Chemical waste, including solvents like xylene, toluene, methanol, and formaldehyde, cannot be poured down the drain. Neither can biological waste such as microbiological cultures, blood, body fluids, or contaminated animal tissue. These require specific disposal routes: chemical waste goes into labeled collection containers sorted by compatibility, and biological waste is typically autoclaved (heat-sterilized) before disposal. Pouring incompatible chemical wastes into the same container creates the same explosion and toxic gas risks as mixing incompatible chemicals on the bench.

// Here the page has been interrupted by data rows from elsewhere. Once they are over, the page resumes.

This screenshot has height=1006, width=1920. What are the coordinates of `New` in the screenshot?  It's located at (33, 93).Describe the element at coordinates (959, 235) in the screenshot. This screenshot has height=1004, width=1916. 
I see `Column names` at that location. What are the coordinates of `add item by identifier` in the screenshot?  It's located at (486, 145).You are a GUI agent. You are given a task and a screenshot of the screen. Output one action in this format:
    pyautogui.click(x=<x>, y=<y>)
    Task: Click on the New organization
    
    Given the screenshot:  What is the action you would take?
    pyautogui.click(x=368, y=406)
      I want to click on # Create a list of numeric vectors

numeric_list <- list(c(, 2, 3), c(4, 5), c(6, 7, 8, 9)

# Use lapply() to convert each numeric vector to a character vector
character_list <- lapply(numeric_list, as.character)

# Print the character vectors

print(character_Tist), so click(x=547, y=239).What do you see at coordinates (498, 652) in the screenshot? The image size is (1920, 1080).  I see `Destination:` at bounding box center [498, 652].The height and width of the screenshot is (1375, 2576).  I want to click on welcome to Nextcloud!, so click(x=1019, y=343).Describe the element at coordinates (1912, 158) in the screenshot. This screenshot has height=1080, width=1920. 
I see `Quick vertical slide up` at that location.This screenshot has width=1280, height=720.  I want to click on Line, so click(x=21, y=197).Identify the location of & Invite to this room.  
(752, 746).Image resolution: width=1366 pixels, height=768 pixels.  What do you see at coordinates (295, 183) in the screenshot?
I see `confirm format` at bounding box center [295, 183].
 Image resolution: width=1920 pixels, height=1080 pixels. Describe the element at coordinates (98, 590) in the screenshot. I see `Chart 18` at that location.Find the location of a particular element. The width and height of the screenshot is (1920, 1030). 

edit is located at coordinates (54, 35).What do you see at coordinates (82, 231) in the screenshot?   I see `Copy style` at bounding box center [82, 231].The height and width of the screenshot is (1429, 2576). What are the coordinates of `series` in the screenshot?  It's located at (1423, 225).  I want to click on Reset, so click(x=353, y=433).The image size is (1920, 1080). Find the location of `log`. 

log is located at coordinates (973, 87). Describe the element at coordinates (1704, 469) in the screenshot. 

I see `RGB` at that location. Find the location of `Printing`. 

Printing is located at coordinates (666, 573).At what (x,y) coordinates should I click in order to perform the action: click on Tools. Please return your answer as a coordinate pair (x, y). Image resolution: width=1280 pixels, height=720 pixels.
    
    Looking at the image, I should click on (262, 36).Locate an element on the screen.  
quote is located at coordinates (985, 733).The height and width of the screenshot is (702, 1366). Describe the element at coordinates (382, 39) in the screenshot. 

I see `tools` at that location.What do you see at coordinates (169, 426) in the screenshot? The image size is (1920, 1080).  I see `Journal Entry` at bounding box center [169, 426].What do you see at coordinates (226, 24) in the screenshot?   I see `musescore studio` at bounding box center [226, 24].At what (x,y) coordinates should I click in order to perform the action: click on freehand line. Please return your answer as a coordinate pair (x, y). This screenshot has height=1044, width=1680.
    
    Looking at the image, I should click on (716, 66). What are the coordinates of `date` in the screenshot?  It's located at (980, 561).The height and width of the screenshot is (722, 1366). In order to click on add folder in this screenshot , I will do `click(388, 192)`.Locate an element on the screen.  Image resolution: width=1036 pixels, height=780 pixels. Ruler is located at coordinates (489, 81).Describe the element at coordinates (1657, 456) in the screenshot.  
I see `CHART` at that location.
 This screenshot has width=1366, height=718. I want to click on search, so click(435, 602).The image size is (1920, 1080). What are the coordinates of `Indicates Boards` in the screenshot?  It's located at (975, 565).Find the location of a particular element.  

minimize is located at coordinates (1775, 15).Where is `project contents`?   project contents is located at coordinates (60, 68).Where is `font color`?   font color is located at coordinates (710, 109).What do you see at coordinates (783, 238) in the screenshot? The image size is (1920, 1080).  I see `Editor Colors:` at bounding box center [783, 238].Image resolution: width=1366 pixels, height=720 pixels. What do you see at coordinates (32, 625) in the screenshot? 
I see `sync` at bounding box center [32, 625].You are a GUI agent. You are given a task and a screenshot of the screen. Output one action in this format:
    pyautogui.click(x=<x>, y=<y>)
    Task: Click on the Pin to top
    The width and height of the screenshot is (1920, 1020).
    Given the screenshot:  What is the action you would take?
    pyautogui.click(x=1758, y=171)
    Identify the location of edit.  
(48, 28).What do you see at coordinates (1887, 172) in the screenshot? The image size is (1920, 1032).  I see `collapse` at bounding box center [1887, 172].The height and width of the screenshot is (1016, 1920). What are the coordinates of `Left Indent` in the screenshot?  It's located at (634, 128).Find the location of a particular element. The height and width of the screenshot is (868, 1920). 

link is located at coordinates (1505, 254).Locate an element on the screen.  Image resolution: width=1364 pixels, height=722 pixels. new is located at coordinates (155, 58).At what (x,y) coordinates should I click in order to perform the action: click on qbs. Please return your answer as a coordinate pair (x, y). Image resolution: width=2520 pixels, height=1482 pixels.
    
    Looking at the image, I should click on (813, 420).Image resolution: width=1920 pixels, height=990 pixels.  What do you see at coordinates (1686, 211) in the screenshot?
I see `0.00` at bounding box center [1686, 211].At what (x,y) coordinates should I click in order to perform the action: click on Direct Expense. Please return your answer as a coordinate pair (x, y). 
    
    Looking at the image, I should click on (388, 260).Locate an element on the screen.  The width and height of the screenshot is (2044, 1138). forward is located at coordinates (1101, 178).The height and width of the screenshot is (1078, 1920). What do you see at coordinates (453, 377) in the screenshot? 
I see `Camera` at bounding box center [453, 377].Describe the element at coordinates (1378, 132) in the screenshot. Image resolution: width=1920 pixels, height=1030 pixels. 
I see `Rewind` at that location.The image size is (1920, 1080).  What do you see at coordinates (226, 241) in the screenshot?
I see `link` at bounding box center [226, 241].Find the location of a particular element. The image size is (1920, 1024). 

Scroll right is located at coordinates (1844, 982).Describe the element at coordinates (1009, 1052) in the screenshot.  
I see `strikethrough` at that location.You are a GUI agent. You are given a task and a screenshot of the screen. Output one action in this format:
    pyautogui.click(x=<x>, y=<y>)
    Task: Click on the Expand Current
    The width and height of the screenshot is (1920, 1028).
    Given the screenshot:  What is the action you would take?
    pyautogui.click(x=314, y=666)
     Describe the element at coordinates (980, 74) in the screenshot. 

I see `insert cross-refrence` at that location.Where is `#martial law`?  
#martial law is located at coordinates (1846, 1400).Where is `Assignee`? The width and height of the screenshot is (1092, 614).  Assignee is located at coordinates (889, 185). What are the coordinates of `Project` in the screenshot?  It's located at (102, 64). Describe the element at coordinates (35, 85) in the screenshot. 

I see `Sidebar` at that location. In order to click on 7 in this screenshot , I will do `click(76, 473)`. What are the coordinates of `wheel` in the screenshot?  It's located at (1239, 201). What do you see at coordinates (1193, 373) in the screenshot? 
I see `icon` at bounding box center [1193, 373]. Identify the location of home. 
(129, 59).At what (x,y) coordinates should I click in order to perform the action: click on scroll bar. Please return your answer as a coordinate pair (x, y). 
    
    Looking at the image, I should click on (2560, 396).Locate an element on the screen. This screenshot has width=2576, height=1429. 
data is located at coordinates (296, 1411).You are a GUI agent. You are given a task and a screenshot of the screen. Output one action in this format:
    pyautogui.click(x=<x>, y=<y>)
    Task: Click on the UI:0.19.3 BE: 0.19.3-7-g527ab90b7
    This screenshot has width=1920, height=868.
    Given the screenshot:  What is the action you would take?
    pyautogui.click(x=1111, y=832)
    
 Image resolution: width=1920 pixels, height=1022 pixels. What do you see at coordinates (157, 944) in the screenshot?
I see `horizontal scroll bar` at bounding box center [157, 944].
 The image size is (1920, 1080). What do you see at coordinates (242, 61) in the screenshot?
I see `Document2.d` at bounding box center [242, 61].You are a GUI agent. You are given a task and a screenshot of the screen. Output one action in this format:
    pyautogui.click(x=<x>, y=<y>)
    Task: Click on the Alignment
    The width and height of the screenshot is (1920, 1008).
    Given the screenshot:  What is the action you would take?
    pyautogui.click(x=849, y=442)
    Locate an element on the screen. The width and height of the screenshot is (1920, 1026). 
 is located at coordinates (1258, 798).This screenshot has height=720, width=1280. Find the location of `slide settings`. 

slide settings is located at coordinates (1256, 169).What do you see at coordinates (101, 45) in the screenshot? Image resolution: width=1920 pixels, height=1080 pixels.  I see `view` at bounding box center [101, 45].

Common Student Errors Worth Noting

If you’re filling out a worksheet for a class, a few additional “don’ts” come up repeatedly in educational settings. Not taring (zeroing) the balance before weighing a sample throws off every measurement that follows. Failing to record data immediately, thinking you’ll remember the number later, is one of the most common sources of error in student labs. Rushing through steps or skipping parts of the procedure leads to contaminated results or unsafe conditions. Starting with dirty glassware introduces unknown contaminants that make your results unreliable in unpredictable ways.

Unauthorized people should never be in the lab. If you’re a student, that means don’t bring friends to watch, and don’t let anyone handle materials they haven’t been trained on. Every person in a laboratory should know the hazards present and the emergency procedures for that specific space.